Una volta il maiale si "smetteva" solitamente tra il 13 dicembre e il giorno di Sant’Antonio Abate, anche se qualcuno preferiva rimandare nel periodo di Carnevale.
Oggi , anche nelle campagne, sono rimasti in pochi a “smettere” il maiale in casa, per conto proprio, si è soggetti a regolamenti severi, è un lavoro complicato, ci vuole spazio e anche un luogo idoneo per conservare gli insaccati.
Non basterebbe un libro per elencare tutto quello che si può fare con il maiale:
sangue per il migliaccio, ossa da cuocere e piluccare, strutto, salsicce, salami, capocollo, coppe, fegatelli, coppa di testa (imperdibile insaccato dove finiscono testa, ossa, cotenne, orecchie, codino, zampetti), guanciale, lardo, ciccioli (una vera golosità sempre più rara), cotechini, pancetta, mortadelle, finocchione, soppressate, lonzino, stinco, braciole, costolette, cotiche.
E se i salami erano pronti a Pasqua il prosciutto era perfetto a dicembre. In mezzo venivano pancette e capocolli. Si fa ancora la piada con lo strutto, ingrediente simbolo di una civiltà gastronomica che fa da cerniera tra quella del burro al nord e quella dell'olio al sud.
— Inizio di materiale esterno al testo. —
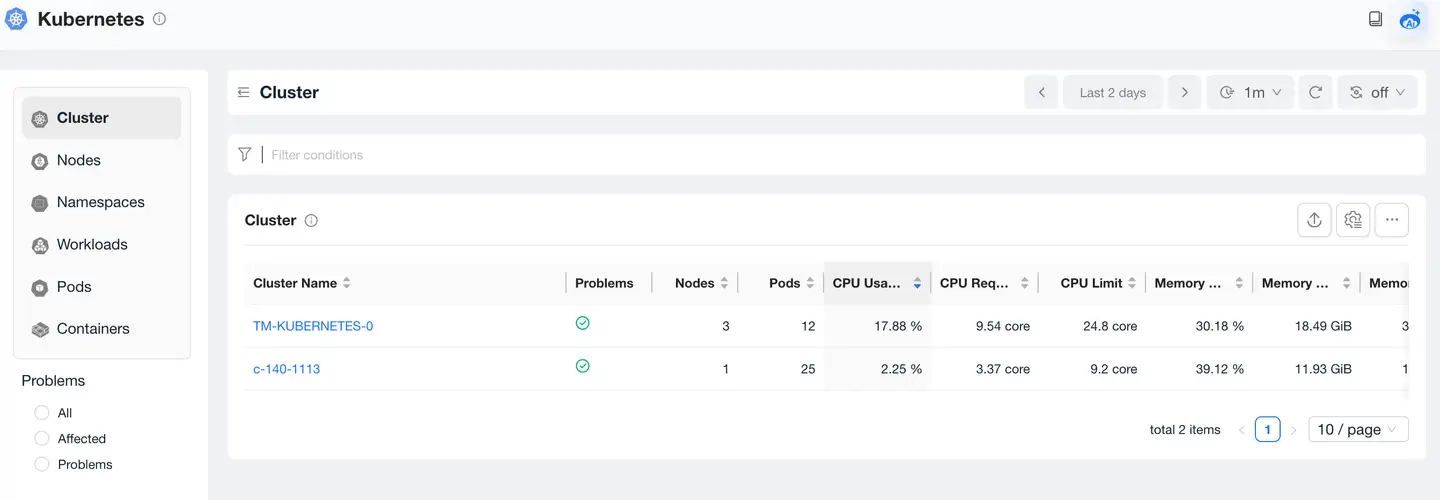Image resolution: width=1440 pixels, height=500 pixels.
Task: Open the TM-KUBERNETES-0 cluster link
Action: [313, 326]
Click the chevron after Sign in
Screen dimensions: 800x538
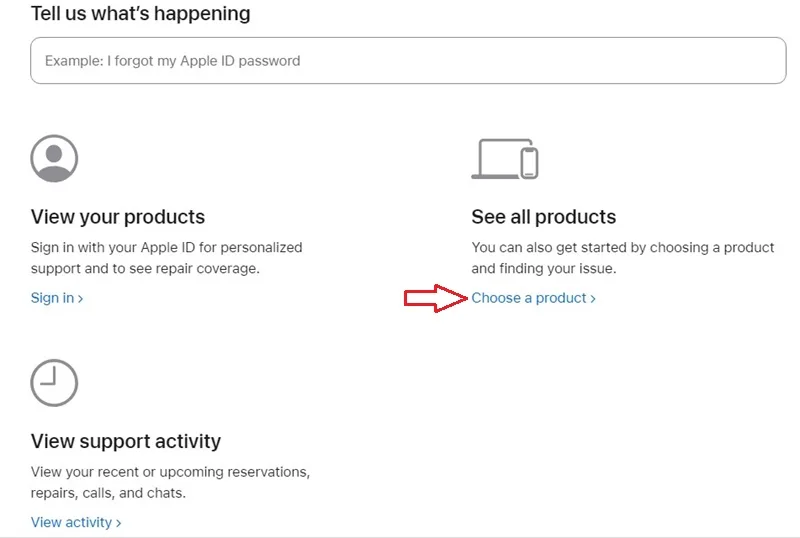[80, 299]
Ormai, però, non c’è più la necessità di fare una scorta di cibo per tutto l’anno come avveniva al tempo dei nostri nonni.
Allora uccidere il maiale era una vera e propria faccenda di sopravvivenza, perché era quasi la sola carne, insieme a qualche gallina o coniglio, che assicurava un buon nutrimento quando si cominciavano i lavori faticosi da aprile in poi.